Another change in the QUIC protocol is that it is designed with TLS in mind. Since HTTP connections demand TLS nowadays, it is built into the transport protocol and the key exchange and supported protocols is now a part of the initial QUIC handshake process. Previously, the TCP connection needed to be established before the TLS handshake could be negotiated.

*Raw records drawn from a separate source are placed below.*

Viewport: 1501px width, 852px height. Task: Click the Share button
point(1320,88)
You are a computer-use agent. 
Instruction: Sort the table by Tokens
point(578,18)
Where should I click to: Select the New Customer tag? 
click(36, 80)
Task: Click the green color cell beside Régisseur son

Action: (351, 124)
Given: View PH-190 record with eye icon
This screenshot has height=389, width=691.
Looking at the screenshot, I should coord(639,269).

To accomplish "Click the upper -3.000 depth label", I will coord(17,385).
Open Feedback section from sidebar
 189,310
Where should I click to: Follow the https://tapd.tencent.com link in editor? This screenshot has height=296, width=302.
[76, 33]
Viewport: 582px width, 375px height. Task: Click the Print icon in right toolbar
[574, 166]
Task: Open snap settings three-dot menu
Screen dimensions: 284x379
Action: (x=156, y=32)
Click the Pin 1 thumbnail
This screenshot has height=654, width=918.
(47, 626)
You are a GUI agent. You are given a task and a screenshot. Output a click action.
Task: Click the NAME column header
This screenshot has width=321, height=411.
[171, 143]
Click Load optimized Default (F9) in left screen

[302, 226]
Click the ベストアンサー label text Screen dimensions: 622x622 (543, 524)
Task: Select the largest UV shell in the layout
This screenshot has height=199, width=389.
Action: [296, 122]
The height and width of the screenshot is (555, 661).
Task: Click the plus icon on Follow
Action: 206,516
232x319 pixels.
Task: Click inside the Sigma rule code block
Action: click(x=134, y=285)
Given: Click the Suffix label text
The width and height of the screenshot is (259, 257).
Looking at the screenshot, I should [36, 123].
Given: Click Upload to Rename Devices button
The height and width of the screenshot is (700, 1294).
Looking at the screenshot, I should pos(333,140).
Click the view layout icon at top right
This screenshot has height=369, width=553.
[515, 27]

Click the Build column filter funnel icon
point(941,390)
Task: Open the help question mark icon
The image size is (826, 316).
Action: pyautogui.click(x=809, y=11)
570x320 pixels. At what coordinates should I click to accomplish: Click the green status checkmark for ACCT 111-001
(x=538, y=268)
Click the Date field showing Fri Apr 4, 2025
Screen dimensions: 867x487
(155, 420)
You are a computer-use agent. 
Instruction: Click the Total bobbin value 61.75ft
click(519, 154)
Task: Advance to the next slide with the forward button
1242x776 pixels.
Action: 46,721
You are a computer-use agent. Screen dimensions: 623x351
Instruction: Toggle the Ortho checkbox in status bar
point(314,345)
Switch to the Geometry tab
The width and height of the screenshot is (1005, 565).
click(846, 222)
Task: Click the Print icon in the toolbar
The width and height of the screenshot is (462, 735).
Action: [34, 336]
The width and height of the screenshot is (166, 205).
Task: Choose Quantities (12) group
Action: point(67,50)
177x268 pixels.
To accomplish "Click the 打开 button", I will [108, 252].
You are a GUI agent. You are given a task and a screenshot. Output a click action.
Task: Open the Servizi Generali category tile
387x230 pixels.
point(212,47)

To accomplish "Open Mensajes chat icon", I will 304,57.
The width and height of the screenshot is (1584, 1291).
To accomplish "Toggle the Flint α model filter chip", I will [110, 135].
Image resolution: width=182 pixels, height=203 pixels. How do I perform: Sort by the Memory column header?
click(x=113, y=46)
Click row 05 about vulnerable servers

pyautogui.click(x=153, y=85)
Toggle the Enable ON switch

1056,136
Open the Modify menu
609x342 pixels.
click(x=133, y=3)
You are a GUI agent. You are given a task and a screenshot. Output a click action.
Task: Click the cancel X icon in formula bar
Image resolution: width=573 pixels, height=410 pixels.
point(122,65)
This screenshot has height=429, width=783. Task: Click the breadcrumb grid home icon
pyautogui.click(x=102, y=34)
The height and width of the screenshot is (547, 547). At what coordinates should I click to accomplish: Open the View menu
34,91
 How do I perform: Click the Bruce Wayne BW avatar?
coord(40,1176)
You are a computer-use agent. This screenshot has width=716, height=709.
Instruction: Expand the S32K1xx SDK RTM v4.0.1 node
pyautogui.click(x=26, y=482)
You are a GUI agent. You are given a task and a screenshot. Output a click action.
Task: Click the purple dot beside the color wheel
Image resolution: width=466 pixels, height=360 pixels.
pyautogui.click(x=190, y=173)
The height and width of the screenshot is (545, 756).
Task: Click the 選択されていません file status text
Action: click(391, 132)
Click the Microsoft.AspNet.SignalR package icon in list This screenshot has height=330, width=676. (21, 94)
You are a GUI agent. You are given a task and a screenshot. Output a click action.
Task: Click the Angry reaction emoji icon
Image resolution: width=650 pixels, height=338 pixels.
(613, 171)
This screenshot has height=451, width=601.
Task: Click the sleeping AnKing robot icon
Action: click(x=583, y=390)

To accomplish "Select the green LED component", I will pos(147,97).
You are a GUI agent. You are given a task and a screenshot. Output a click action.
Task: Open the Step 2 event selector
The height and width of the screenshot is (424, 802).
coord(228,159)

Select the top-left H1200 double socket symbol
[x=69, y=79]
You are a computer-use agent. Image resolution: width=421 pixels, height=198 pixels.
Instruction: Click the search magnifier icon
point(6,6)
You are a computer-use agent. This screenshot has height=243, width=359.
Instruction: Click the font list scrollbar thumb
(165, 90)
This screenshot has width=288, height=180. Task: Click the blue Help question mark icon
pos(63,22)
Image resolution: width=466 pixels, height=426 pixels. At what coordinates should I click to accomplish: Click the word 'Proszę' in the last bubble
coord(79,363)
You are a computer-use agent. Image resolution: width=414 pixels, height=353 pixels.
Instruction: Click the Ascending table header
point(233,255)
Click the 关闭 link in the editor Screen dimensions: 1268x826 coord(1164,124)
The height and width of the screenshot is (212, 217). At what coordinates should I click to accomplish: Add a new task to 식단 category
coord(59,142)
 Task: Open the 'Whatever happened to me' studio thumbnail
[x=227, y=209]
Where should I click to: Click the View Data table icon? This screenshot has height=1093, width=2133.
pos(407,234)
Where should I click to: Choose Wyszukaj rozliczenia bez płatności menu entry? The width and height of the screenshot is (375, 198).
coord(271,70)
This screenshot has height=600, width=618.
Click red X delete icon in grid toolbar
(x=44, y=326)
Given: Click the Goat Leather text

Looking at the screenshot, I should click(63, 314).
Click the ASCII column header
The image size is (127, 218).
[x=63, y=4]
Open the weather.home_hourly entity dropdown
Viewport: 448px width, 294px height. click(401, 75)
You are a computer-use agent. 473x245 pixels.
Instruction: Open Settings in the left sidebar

QUIC requires TLS 1.3 or greater. Clients must support a mechanism to indicate the target host such as using the SNI TLS extension. To use HTTP/3, client also needs to use the ALPN string h3.

Network switching

For TCP, when a mobile device moves from a local WiFI hotspot to a mobile network, every existing connection times out one-by-one and then is re-established as a new connection. QUIC uses a unique connection identifier that can be re-used to re-establish the existing connection regardless of the source IP address as in the case of switching networks.

HTTP Message Exchanges

Clients send HTTP requests on client-initiated bidirectional QUIC streams. The server can send zero or more HTTP responses on the same stream followed by a single final HTTP response. As in HTTP/2, servers can push responses to the client unprompted. But in HTTP/3, this is done on server-initiated unidirectional QUIC streams.

Frame Layout

    0                   1                   2                   3
    0 1 2 3 4 5 6 7 8 9 0 1 2 3 4 5 6 7 8 9 0 1 2 3 4 5 6 7 8 9 0 1
   +-+-+-+-+-+-+-+-+-+-+-+-+-+-+-+-+-+-+-+-+-+-+-+-+-+-+-+-+-+-+-+-+
   |                           Type (i)                          ...
   +-+-+-+-+-+-+-+-+-+-+-+-+-+-+-+-+-+-+-+-+-+-+-+-+-+-+-+-+-+-+-+-+
   |                          Length (i)                         ...
   +-+-+-+-+-+-+-+-+-+-+-+-+-+-+-+-+-+-+-+-+-+-+-+-+-+-+-+-+-+-+-+-+
   |                       Frame Payload (*)                     ...
   +-+-+-+-+-+-+-+-+-+-+-+-+-+-+-+-+-+-+-+-+-+-+-+-+-+-+-+-+-+-+-+-+

Frame Types

The frame types have changed slightly compared to HTTP/2.

Frame Type Definition
DATA 0x0 Data associated with an HTTP request or response payload.
HEADERS 0x1 Carries the header block.
CANCEL_PUSH 0x3 Request cancellation of a server push prior to the server push being received.
SETTINGS 0x4 Convey configuration parameters to affect how the endpoints communicate such as preferences and constraints on peer behavior.
PUSH_PROMISE 0x5 Carry a promised request header set from server to client.
GOAWAY 0x7 Initiate a graceful shutdown of a connection by a server.
MAX_PUSH_ID 0xD Used by clients to control the number of server pushes that the server can initiate.
DUPLICATE_PUSH 0xE Used by servers to indicate that an existing pushed resource is related to multiple client requests.

Stream types:

1. Control Streams

Each side initiates unidirectional control streams using the stream type of 0x00 to modify the connection settings. The types of frames permitted are SETTINGS, CANCEL_PUSH, GOAWAY and MAX_PUSH_ID.

2. Request Streams

The normal request and response stream type. These contain the frames DATA, HEADERS and PUSH_PROMISE.

3. Push Streams

A server can initiate a response before a request has been made using the push stream. This is indicated by the stream type of 0x01 followed by the Push ID. The types of frames permitted are DATA and HEADERS.

Is HTTP/3 in production?

Yes! We can visit google.com using Google Chrome and inspect the network tab:

google http3

We can see here that our request to www.google.com used the protocol h3-Q050 indicating that it used HTTP/3.

Now this is mainly enabled between connections from Google clients and servers and we have not yet migrated the internet from HTTP/1.1 to HTTP/2 so it may still be a long ways away before a more mainstream adoption of HTTP/3. Nevertheless, still neat to see how the protocol is progressing.